A stable Central Asia, Putin’s 2017 goal

By Cui Heng Source:Global Times Published: 2017/3/14 19:18:39

Illustration: Liu Rui/GT



Russian President Vladimir Putin wrapped up a two-day visit to Kazakhstan, Tajikistan and Kyrgyzstan in late February, a rare Central Asian trip of late.

Since Uzbekistan withdrew from the Collective Security Treaty Organization (CSTO) in 2012, it has had estranged relations with Moscow. Turkmenistan has been keeping a distance from Russia given its neutral foreign policy after it gained independence in 1991. In contrast, Kazakhstan, Tajikistan and Kyrgyzstan have been closely following the Kremlin in their foreign policies. 

Russia sees safeguarding the security and stability of its peripheries, including the Central Asian region, as its first and foremost priority on the national security agenda. Amid the unfolding confrontation between the US and Russia, Central Asia has become increasingly prominent as a heartland. That's why Russian leaders attach unprecedented importance to this region.

Since the eruption of the Ukraine crisis, Moscow has speeded up the regional integration process by advancing the development of the Eurasian Economic Union, the future Eurasian Union.

It has a multitude of concerns about the political and security issues across Central Asia. For starters, the leadership alternation in Central Asian nations has led to regional instability. In 2016, former Uzbek president Islam Karimov died after 27 years in power, initiating a change in leadership in Central Asia. Karimov, Kazakh President Nursultan Nazarbayev, Tajik President Emomali Rahmon all assumed office in the 1990s. Turkmen President Gurbanguly Berdimuhamedow, the designated successor of former president Saparmurat Niyazov, has been in power for over a decade.

The only exception is Kyrgyzstan. Its former president Askar Akayev, who had ruled the country for 15 years, fell from power after the Tulip Revolution in 2005. Since then, the country has ushered in a regular election cycle.

After the dissolution of the Soviet Union, the authoritarian regime under strongman politicians has helped to stabilize the political landscape in Central Asia and avoid both the mess that occurred in the privatization-era Russia and the deadlock caused by fierce power struggles in Ukraine. Therefore, it is fair to say that Central Asian nations have benefitted from the authoritarian regime.

Once personal charisma is no longer useful in maintaining social stability, chaos will break out. After Karimov passed away, the Russian elite launched a heated discussion over whether Central Asian countries will remain stable in the future.

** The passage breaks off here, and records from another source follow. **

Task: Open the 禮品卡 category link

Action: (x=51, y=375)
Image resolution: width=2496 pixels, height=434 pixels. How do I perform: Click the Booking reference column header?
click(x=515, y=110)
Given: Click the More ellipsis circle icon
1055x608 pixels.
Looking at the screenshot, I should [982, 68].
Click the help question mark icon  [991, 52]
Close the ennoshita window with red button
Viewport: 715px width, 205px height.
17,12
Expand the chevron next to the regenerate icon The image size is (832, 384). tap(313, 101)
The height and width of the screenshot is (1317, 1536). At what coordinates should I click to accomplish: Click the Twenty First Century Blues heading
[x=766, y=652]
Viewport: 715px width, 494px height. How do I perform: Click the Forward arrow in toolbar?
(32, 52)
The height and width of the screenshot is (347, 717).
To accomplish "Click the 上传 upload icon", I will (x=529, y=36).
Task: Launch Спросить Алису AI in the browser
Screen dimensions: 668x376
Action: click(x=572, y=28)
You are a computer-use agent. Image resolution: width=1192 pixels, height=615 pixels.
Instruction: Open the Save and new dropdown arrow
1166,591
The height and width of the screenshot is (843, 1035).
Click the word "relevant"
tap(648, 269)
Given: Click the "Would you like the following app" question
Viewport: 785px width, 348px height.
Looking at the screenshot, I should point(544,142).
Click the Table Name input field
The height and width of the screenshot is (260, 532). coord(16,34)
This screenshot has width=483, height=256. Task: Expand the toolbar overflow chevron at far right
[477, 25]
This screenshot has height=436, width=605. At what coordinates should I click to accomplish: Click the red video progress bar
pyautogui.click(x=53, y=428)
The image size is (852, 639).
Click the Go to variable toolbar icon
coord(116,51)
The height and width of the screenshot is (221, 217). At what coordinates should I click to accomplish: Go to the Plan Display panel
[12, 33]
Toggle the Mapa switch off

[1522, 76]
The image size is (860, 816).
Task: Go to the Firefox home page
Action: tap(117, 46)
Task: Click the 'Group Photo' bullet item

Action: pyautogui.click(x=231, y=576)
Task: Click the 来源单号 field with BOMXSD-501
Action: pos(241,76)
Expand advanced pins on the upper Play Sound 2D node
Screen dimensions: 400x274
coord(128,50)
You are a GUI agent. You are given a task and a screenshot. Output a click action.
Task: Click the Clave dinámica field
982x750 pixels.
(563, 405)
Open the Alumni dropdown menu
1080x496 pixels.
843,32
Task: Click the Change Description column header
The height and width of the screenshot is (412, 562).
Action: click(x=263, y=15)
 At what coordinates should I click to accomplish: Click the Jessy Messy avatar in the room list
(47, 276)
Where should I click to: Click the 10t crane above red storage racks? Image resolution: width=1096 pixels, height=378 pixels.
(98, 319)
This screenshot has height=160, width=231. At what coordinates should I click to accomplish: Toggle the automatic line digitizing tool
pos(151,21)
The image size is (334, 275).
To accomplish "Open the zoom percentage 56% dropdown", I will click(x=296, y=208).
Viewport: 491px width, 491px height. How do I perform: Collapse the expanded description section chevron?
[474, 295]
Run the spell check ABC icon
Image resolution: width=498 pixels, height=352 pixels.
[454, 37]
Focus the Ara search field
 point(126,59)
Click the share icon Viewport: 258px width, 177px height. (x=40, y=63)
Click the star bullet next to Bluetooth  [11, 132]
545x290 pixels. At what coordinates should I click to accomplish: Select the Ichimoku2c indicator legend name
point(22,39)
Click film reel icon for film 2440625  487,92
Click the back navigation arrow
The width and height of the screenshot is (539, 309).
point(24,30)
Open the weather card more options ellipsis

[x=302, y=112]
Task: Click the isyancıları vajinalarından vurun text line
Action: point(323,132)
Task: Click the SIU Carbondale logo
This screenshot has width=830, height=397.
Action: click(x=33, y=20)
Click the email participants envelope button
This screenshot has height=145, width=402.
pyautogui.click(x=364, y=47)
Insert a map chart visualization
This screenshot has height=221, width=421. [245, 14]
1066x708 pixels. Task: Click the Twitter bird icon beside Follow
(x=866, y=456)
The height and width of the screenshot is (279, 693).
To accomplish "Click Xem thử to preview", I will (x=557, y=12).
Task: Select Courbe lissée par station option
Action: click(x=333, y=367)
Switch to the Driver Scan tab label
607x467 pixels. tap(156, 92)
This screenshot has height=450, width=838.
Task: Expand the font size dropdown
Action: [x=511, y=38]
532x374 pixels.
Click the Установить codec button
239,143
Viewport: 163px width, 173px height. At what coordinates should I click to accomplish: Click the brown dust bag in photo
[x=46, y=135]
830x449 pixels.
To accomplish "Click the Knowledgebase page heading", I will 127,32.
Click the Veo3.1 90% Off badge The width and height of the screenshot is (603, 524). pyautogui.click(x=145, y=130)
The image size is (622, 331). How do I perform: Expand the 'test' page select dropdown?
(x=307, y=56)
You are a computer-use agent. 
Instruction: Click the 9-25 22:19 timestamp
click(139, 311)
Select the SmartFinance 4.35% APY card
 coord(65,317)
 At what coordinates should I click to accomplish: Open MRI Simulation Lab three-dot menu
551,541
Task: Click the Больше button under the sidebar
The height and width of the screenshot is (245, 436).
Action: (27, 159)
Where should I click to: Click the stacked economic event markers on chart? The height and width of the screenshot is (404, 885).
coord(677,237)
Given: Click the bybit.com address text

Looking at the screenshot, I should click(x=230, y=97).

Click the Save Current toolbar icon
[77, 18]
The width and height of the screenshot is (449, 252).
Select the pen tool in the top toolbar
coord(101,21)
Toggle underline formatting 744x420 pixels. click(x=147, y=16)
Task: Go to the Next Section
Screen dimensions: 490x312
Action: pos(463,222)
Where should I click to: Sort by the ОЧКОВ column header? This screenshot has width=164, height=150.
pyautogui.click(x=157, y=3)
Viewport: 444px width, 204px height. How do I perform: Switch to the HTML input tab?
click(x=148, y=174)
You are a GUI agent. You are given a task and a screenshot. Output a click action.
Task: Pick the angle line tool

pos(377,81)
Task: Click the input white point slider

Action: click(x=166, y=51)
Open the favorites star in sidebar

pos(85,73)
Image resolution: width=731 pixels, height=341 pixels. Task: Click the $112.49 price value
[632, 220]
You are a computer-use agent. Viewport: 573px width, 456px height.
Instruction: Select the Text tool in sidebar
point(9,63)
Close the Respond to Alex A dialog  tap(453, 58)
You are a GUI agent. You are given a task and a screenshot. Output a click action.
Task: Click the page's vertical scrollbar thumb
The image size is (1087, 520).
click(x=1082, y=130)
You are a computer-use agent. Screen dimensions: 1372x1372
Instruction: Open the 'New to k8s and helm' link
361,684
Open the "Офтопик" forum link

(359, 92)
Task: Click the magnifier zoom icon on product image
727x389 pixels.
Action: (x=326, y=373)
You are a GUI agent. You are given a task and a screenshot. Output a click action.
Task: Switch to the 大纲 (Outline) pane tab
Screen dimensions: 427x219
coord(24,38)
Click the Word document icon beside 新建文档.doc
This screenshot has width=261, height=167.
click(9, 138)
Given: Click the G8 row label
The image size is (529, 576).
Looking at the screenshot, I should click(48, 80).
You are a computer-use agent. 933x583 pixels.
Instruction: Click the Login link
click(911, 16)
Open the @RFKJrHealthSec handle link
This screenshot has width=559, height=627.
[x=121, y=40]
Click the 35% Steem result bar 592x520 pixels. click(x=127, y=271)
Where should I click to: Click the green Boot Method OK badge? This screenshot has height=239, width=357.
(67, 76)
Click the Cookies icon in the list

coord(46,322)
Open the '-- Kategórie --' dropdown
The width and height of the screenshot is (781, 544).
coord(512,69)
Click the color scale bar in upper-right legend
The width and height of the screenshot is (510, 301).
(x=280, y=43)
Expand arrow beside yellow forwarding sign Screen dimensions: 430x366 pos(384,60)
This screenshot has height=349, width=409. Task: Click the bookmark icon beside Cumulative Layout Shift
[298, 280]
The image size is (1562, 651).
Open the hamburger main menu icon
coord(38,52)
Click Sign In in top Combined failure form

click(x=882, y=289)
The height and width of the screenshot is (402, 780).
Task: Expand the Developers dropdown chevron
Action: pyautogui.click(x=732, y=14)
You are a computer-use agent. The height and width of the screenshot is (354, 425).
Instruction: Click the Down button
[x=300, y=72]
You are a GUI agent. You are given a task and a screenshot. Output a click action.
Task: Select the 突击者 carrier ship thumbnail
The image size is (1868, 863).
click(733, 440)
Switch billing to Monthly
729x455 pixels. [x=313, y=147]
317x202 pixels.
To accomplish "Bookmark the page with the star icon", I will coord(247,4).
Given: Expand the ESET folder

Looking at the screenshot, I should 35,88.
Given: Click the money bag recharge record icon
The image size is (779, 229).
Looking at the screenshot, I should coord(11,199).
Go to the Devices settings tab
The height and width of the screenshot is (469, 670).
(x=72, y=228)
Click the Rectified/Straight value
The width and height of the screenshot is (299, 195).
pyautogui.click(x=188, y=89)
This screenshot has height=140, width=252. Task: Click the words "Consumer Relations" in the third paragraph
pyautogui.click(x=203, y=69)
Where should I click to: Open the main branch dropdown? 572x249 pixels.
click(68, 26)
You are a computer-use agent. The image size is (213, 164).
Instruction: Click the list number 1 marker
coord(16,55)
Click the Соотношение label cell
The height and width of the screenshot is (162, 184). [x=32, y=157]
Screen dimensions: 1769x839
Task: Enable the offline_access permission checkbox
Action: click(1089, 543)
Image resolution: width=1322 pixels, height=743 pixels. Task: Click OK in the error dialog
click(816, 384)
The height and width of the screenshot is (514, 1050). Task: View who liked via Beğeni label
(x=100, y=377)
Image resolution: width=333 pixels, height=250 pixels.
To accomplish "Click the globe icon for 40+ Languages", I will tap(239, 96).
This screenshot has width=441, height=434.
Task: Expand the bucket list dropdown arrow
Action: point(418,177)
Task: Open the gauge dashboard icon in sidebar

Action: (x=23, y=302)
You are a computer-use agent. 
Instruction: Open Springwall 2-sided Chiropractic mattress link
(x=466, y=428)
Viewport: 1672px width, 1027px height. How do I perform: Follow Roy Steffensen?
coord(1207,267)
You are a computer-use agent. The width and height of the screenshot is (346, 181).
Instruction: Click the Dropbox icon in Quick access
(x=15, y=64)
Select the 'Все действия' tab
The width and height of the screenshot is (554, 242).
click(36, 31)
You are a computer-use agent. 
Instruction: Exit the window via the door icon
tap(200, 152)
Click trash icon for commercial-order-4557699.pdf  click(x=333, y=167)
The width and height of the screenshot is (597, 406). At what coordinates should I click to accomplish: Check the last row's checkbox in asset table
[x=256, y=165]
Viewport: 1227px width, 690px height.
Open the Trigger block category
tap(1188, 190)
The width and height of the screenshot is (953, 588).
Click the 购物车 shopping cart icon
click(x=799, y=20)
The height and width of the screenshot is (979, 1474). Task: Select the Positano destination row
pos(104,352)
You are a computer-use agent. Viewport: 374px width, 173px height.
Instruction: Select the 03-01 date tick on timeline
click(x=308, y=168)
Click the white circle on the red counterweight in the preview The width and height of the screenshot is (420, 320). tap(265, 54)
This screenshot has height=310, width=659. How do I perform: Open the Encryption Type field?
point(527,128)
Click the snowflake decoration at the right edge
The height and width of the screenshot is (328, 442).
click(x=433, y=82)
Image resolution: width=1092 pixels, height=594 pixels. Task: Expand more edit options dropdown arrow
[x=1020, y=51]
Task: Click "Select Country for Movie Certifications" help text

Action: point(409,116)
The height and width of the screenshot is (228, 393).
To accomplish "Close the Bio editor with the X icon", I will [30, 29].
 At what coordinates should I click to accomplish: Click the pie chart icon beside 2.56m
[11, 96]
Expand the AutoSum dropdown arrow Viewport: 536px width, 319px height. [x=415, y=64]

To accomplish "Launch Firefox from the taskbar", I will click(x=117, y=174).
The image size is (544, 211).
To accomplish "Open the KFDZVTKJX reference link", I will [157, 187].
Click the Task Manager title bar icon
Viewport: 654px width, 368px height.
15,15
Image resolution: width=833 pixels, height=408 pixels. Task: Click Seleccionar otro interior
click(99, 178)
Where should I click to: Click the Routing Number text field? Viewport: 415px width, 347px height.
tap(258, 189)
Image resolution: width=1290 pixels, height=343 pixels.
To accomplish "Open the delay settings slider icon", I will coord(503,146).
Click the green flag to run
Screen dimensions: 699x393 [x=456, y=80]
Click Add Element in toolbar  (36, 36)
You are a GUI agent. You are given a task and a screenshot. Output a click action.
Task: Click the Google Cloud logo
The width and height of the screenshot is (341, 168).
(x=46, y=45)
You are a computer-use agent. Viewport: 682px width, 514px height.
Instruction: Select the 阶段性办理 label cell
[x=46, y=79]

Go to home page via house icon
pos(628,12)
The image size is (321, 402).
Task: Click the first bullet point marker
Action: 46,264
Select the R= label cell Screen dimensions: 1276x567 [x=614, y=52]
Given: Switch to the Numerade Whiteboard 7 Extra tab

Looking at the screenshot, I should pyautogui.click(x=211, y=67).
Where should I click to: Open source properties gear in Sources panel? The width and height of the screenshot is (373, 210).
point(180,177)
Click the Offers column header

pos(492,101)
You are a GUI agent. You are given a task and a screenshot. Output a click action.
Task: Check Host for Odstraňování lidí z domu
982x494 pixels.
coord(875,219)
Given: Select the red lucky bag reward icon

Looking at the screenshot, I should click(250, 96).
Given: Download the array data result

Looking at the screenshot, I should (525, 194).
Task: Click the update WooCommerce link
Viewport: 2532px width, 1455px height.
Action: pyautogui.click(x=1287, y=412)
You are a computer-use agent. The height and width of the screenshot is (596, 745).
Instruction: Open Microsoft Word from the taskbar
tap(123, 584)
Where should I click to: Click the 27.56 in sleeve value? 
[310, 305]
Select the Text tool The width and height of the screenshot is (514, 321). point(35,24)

Since the outburst of the war in Afghanistan in 2001, Washington has sought to exert influence upon Central Asia while Moscow was on a hectic schedule to establish an anti-terror alliance. It was from then on that Central Asia has become a frontline in the US-Russian strategic contention. The White House put a lot of energy to support Uzbekistan in breaking away from the CSTO and the New Silk Road Initiative was first rolled out by then US secretary of state Hillary Clinton back in 2011.

US President Donald Trump has given out a message of mollifying US-Russian ties, which, however, remains full of uncertainties like the world's geopolitical structure. It is currently unknown what Trump has in store for his Central Asia policy.

Russia is also worried about the permeation of the Islamic State (IS) in Central Asia. It is afraid that the Caucasus and Central Asia will become one of the centers for IS terrorist activities as a majority of extremists from these two regions are fighting for IS. Hence, Moscow's concern about a backflow of these terrorists is fully grounded.

Moreover, Central Asia is also a breeding ground for extremism, as many of its young people account for more than 60 percent of the population that follow the fundamentalist ideology due to an excessively high unemployment rate. They are likely to take Central Asia as a spring board and extend their impact into the Russian territory.

For Russia, a multi-national and multi-religious secular nation, it is pertinent to maintain its political influence in Central Asian nations and keep their regimes secular as well. Therefore, launching cooperation in combating terrorism for common security was high on the agenda of Putin's meeting with his counterparts from Kazakhstan, Tajikistan and Kyrgyzstan.

2017 is a critical year for Putin. The tough politician needs a stable external surrounding to deal with domestic affairs including challenges from the oppositions, as the presidential election is slated for next January.